C’è stato un momento ben preciso in cui  è sparita dall’immaginario collettivo la figura della zitella triste. Quella delle zie non sposate, anni cinquanta, rigorosamente vergini e puritane ( si facevano chiamare signorine anche a ottant’anni), vestite prematuramente da anziane, guardate con malinconia, spesso acide e più o meno segretamente invidiose. Personaggi da tragedia, insomma, sfruttate da nipoti interessati, come ne “Le sorelle Materassi” di Palazzeschi, o anime nere come “La cugina Bette” di Balzac.

A metà degli anni novanta, infatti, è arrivata lei, Bridget Jones, dalla penna fortunata della scrittrice Helen Fielding. Buffa, simpatica, colorata, divertente, non di certo vergine, solo un disastro in amore.

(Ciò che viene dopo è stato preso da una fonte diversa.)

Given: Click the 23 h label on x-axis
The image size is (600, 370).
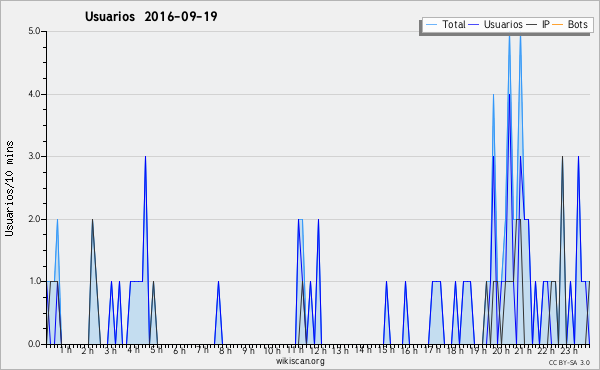Looking at the screenshot, I should pos(569,350).
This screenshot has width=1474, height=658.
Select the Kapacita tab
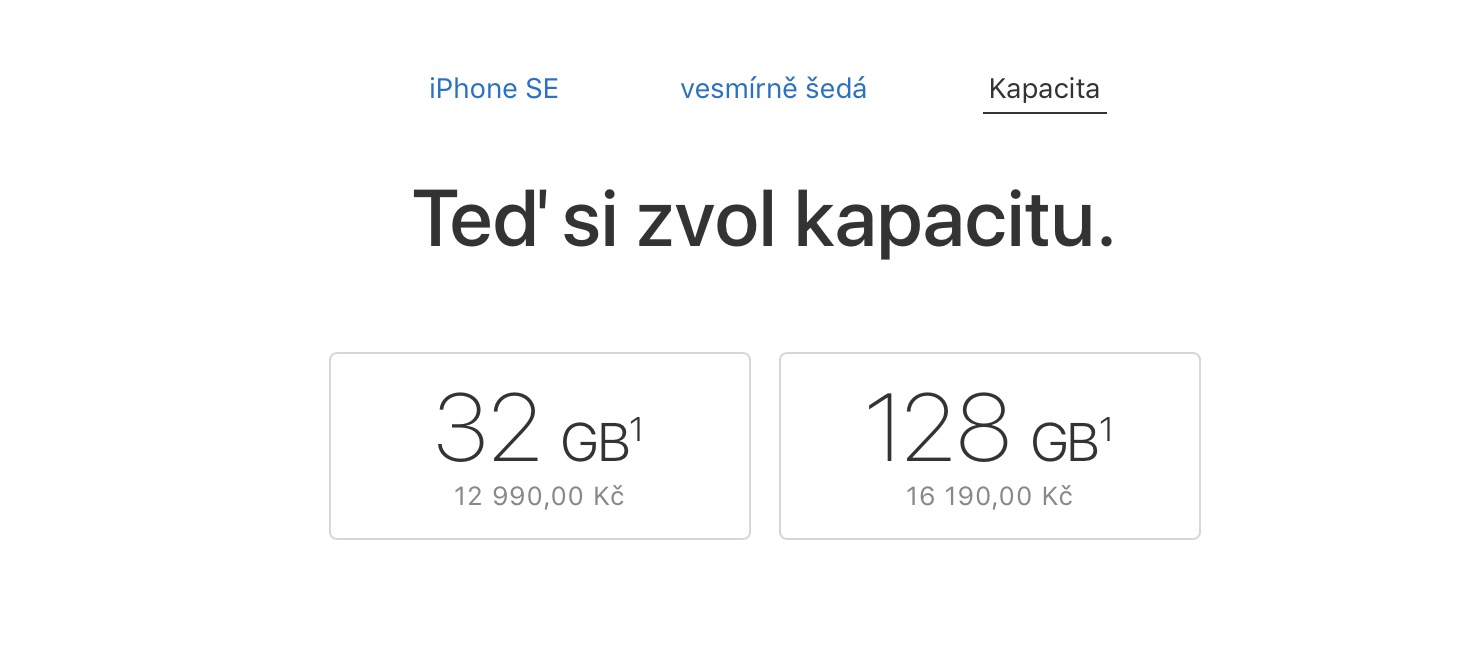(1044, 89)
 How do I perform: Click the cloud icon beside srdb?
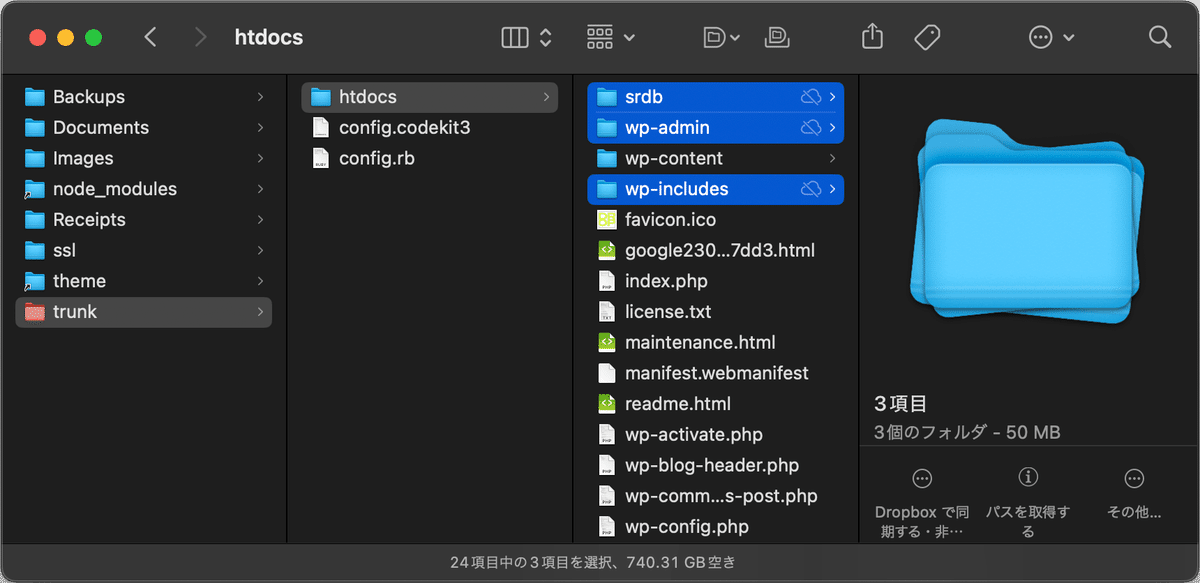tap(811, 97)
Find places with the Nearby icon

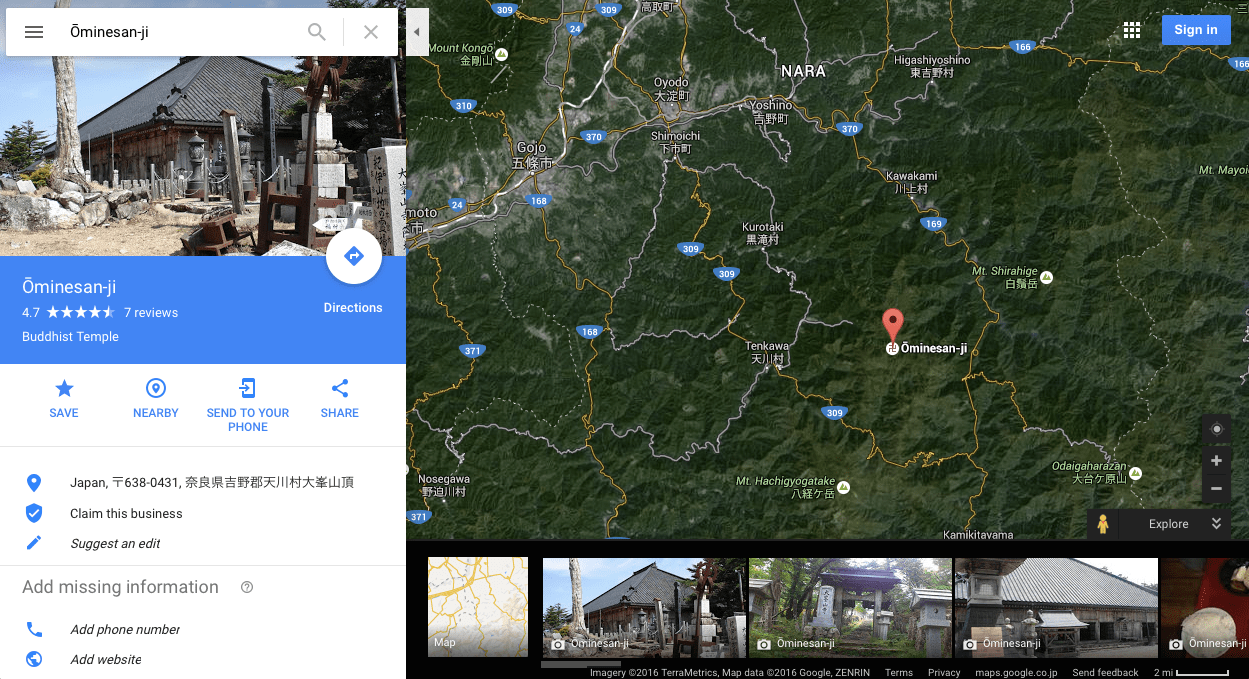[156, 389]
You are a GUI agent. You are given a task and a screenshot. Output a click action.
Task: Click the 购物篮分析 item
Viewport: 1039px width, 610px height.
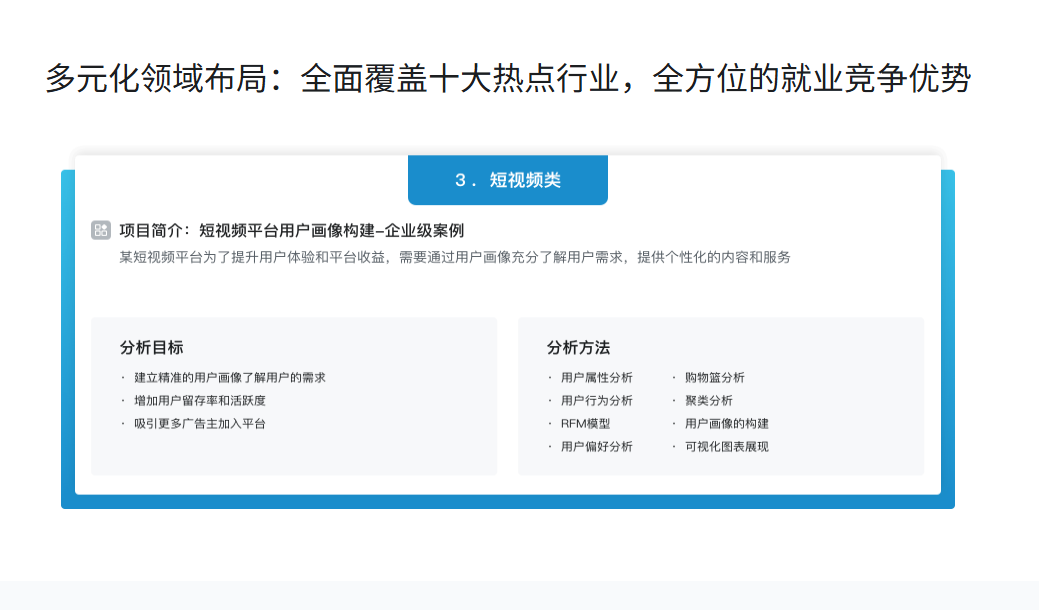[714, 378]
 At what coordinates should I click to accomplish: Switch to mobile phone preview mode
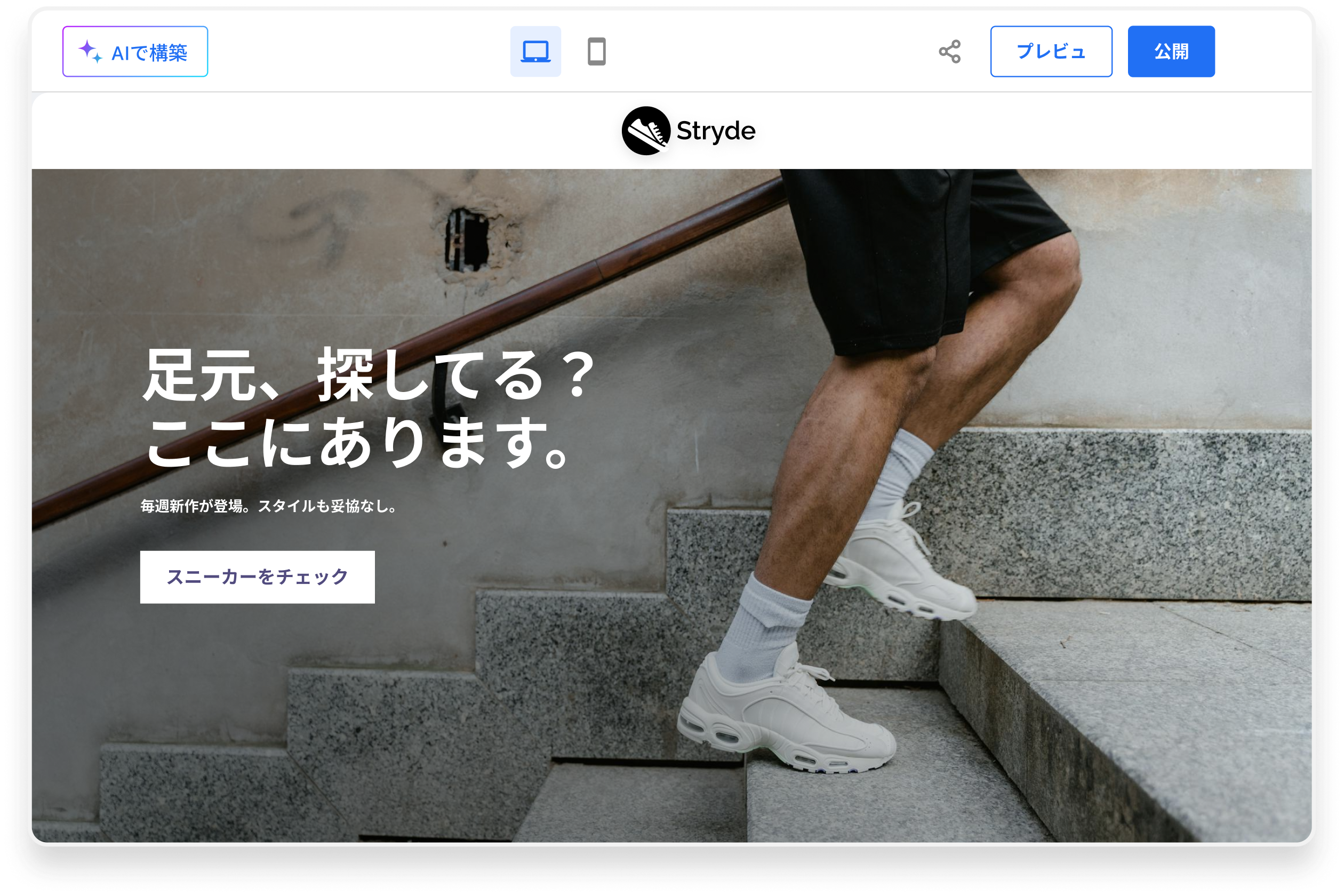click(x=596, y=51)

E fu subito rivoluzione! L’ ironica Bridget divenne subito un’icona, anche perché dal successo  dei primi articoli sull’ Indipendent e sul Telegraph, nacque un libro, “Il diario di Bridget Jones” e la celebre saga cinematografica.

Ma chi è Bridget?

Bridget è una trentenne indipendente: ha un lavoro in cui non è molto valorizzata ma che comunque riempie la sua vita e in cui cerca di fare carriera senza demordere. Sfugge a una famiglia un po’ imbarazzante (come Elizabeth di Orgoglio e pregiudizio a cui la storia è ispirata) da cui sfugge riparandosi in una cerchia di amici fidati tra cui il confidente gay che anticipa una tendenza. Cerca spasmodicamente un uomo e si strugge se il telefono non squilla, inoltre rimedia figuracce memorabili nei tentativi di seduzione. Non provoca tristezza ma simpatia. Insomma una figura in bilico tra il mondo patriarcale e il mondo di oggi.

Il primo mondo è ovviamente rappresentato dai genitori di Bridget che non concepiscono che a più di trent’anni non sia sposata e non abbia figli. Gli amici dei suoi, poi le ripetono  il “Tic Toc” dell’orologio, ricordandole che il tempo per procreare sta per esaurirsi. Come le millennials , invece, è ossessionata dalla sua immagine, che confronta con modelli irraggiungibili. Tutti i giorni si pesa constatando che non riesce a dimagrire, anche perché non riesce a rinunciare a qualche bevuta di troppo.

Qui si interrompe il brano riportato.